▶ [Exercise] Can you turn everything from the first of the lines below down to and including the line containing "Looking at the" into a JSON list of strings, one per line, with blank lines and the pictures left out?

▶ [Data section]

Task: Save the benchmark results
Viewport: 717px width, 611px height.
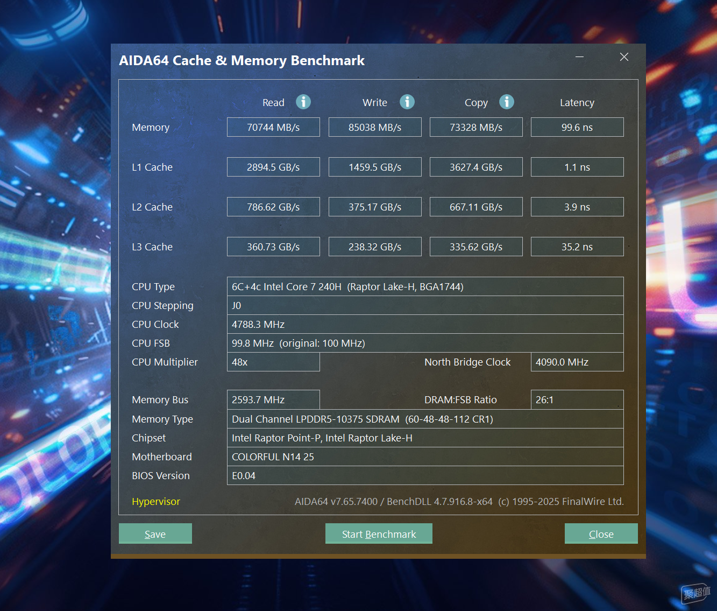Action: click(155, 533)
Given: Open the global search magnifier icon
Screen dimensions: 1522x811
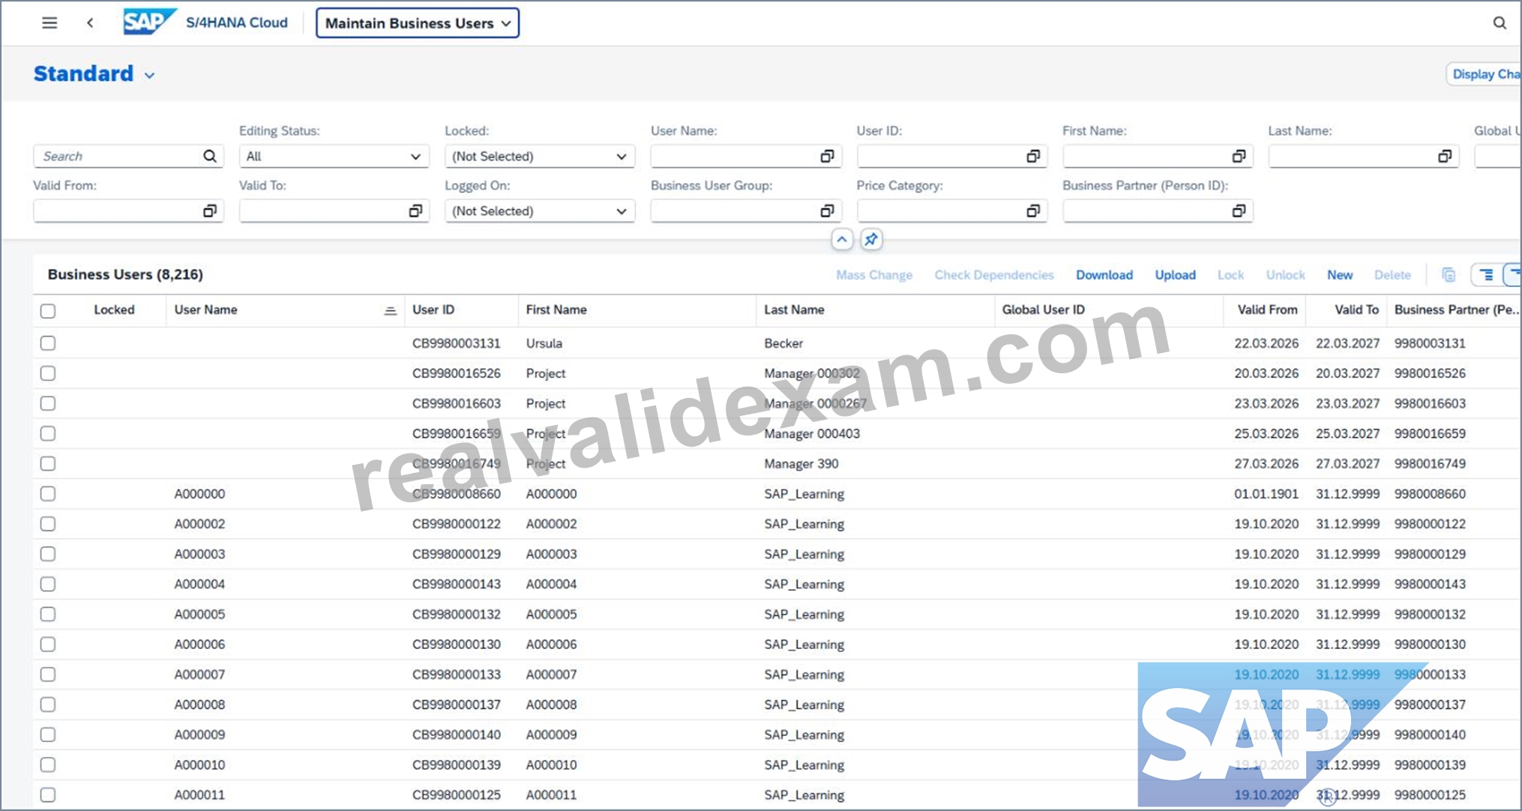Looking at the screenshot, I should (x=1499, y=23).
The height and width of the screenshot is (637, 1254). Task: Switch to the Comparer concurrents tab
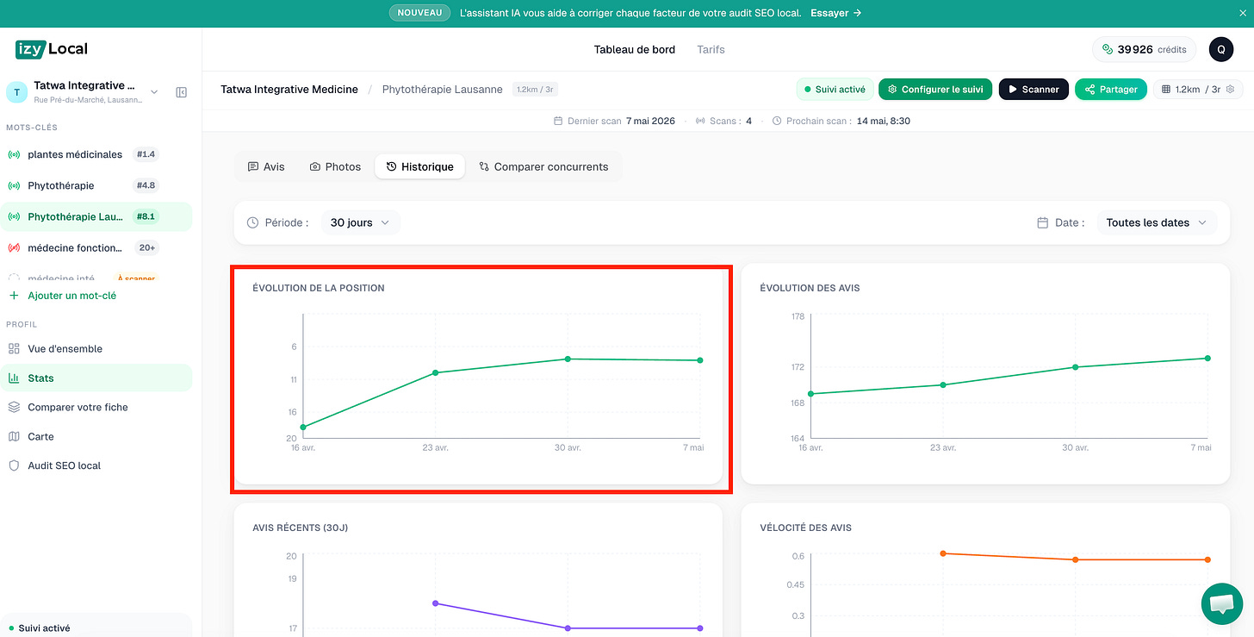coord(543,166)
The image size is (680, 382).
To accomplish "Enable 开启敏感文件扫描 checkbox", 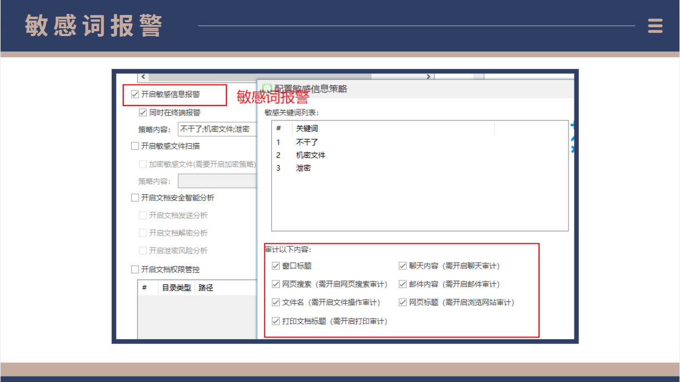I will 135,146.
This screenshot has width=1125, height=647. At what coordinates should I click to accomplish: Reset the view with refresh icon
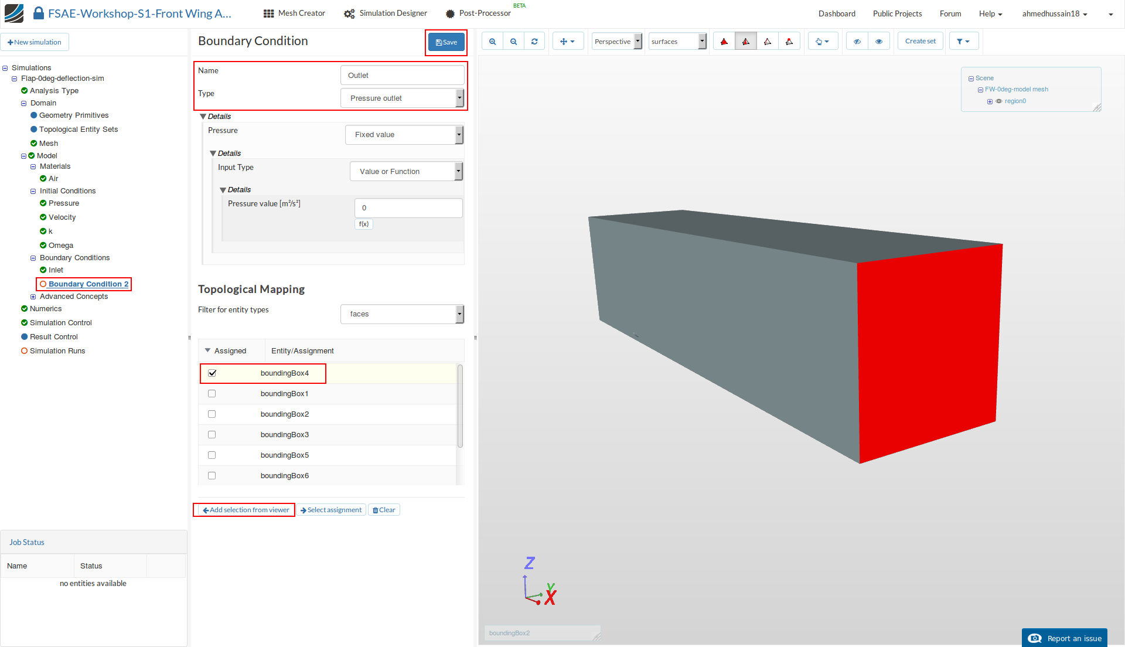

▶ [Full answer]
[
  "Task: Save the benchmark results",
  "Viewport: 717px width, 611px height.",
  "Action: click(155, 533)",
  "Given: Open the global search magnifier icon",
  "Screen dimensions: 1522x811",
  "Looking at the screenshot, I should (x=1499, y=23)."
]